どうして、俺達がオークを襲うのか?特に理由はない。奴らに恨みなどないし、ただ俺達は襲うと決めたら襲うだけだ。酷いと思うかも知れないが、自然界では珍しくもない光景だ。俺達は、森の掟に反している事はしていない。弱い奴が死に、強い奴が生き残る。それが自然の森の掟だからだ。

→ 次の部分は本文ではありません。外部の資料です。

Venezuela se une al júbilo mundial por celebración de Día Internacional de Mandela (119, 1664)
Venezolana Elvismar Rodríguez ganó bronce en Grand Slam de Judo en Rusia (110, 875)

こうしてオークの採掘所を襲って、一つの生存競争は終了した。オークリーダーを筆頭とした脅威度が高い連中は、ゴブ郎が糸を出して捕縛して動きを封じてから殺し、後の連中もゴブリン達の連携で各個撃破されて死んでいった。俺達のグループに幸いにも重軽症者は多数出たが死者は出なかった。数多くでた負傷者は、ゴブ郎がいつのまにか回復魔法を覚えていたので、ゴブ郎は負傷者の治療を行った。これにゴブリン達は深く感謝して、同期ゴブリンは、より一層ゴブ郎を群れのリーダーとして慕うのだった。採掘所の中やオークたちが装備している武器は、かなりいいものが沢山あった。ショートソードやピッケル、精霊石も多数発見した。精霊石を加えて、より強力な武器が作れるかもと期待する俺だった。
戦利品を回収後は、全員でオークを焼いて焼肉パーティーを実行に移した。正直いってオークをそのまま鉄板で焼いているので、絵図としてはグロイが、豚肉が焼ける臭いに負けて俺達は腹をならせて、豚肉に食らいつく。鉄板焼きの豚は本当にうまい。これで焼き肉のタレをつけてご飯と食べたいと本当に思う。ご飯がなくとも酒も一緒に飲むのも悪くないかもと思う。そう思いながらオークをたらふく食った俺達は、陽が落ちる前に洞窟に戻って、いつも異常に眠気が襲い爆睡するのだった。